Monday’s weakening of the pound could catalyze inflows of foreign currency, while investors who already had money in Egyptian treasuries would be unlikely to sell now, said Farouk Soussa, a senior economist at Goldman Sachs.

Ghana interest rate

Ghana’s central bank announced the biggest interest rate hike in a generation on Monday as it seeks to slow rampant inflation that threatens to create a debt crisis in one of West Africa’s largest economies.

The Bank of Ghana raised its main lending rate by 250 basis points to 17 percent, signaling an aggressive stance against the rocketing price of goods from flour to sugar to fuel, and against a depreciating local currency that has dented investor confidence.

It is the biggest hike in at least 20 years, according to government records, more than double the 100-basis-point rise predicted by a Reuters poll of 10 economists last week. 

Canadian dollar

The Canadian dollar strengthened to its highest level in nearly two months against its US counterpart on Monday, as oil prices climbed and speculators raised bullish bets on the currency.

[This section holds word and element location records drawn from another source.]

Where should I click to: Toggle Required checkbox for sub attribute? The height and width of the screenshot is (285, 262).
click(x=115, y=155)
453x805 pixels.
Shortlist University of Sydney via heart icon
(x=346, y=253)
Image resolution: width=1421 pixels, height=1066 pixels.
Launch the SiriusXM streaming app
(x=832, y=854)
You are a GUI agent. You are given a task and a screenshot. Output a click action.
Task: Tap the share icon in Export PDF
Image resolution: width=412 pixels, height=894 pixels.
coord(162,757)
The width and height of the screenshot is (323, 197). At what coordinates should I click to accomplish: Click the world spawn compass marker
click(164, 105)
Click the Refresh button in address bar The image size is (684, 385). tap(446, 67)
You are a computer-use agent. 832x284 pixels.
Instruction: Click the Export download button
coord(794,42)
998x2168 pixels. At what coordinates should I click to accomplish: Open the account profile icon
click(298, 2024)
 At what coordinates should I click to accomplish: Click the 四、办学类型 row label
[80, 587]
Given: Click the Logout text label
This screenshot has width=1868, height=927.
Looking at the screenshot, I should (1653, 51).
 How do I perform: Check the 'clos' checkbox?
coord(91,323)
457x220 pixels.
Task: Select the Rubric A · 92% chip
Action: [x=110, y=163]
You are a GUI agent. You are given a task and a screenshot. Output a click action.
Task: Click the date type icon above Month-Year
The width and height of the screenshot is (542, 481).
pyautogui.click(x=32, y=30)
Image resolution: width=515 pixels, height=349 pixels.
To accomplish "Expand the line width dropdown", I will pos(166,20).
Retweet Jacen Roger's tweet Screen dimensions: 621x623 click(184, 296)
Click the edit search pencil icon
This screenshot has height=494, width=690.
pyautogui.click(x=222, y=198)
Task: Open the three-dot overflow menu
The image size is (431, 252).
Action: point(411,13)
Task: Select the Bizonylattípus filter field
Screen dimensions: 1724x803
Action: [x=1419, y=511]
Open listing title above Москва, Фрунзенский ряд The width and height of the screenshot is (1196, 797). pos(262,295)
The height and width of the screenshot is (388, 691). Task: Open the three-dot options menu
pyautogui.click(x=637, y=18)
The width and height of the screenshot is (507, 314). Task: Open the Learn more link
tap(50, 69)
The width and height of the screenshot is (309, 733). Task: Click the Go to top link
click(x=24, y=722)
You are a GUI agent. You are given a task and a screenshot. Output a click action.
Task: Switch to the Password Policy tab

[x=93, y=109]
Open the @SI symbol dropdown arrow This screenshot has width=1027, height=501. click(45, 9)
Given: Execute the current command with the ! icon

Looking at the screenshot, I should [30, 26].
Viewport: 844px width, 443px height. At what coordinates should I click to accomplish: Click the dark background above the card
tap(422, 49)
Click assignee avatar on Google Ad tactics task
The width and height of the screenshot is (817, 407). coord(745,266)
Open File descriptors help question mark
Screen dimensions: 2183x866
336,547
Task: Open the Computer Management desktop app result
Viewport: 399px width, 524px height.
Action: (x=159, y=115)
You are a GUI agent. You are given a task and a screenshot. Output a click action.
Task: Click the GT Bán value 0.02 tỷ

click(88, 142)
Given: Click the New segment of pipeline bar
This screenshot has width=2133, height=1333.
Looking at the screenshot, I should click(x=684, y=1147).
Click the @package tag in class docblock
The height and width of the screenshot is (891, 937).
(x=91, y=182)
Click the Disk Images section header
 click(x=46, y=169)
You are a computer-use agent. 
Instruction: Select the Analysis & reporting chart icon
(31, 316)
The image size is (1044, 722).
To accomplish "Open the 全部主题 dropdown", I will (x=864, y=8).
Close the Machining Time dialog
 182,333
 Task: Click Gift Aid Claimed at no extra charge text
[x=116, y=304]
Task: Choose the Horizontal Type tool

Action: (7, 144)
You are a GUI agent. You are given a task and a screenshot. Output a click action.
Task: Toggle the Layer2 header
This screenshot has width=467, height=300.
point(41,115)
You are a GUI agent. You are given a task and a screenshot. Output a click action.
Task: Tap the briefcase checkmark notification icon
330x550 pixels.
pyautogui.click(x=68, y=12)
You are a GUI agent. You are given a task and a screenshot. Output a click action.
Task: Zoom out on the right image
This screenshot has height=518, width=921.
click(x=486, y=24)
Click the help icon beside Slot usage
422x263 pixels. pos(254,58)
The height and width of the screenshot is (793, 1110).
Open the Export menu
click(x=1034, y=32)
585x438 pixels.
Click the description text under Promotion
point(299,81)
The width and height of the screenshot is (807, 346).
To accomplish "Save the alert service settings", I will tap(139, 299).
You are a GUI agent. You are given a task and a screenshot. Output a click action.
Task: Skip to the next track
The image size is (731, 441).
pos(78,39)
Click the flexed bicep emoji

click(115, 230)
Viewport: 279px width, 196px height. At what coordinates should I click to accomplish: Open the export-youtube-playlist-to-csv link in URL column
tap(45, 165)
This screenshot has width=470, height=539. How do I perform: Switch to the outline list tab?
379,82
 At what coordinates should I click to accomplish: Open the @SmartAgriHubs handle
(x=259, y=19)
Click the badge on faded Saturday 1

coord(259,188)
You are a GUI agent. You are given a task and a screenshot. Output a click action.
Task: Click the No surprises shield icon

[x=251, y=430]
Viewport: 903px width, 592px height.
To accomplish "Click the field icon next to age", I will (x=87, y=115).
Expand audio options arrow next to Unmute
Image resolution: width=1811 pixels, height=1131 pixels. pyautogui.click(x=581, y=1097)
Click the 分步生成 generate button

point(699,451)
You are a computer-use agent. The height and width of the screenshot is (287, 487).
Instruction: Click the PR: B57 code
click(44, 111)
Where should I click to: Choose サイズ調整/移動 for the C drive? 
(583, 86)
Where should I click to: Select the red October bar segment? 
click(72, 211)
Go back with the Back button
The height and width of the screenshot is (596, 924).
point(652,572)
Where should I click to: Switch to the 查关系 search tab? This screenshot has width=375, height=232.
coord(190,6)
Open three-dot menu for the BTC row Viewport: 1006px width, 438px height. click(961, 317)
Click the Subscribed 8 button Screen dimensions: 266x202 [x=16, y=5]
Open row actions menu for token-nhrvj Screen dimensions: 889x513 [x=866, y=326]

The price of oil, one of Canada’s major exports, jumped as EU nations considered joining the US in a Russian oil embargo and after a weekend attack on Saudi oil facilities.

US crude prices were up 4.5 percent at $109.38 a barrel, while the Canadian dollar  edged 0.1 percent higher to 1.2590 per greenback, or 79.43 US cents. It touched its strongest intraday level since Jan. 26 at 1.2580.

Net long positions in the loonie increased to 17,740 contracts as of March 15 from 7,646 in the prior week, data from the US Commodity Futures Trading Commission showed on Friday.

Meanwhile, Canadian Pacific Railway, Canada’s second-largest railroad, has shut down operations and locked out workers over a labor dispute, in a move that will likely disrupt shipments of key commodities at a time of soaring prices.

Canadian government bond yields were higher across a steeper curve, tracking the move in US Treasuries. The 10-year rate touched its highest level since December 2018 at 2.281 percent before dipping to 2.267 percent, up 7.4 basis points on the day.

Canada said it plans to issue its inaugural Canadian dollar-denominated green bond this week.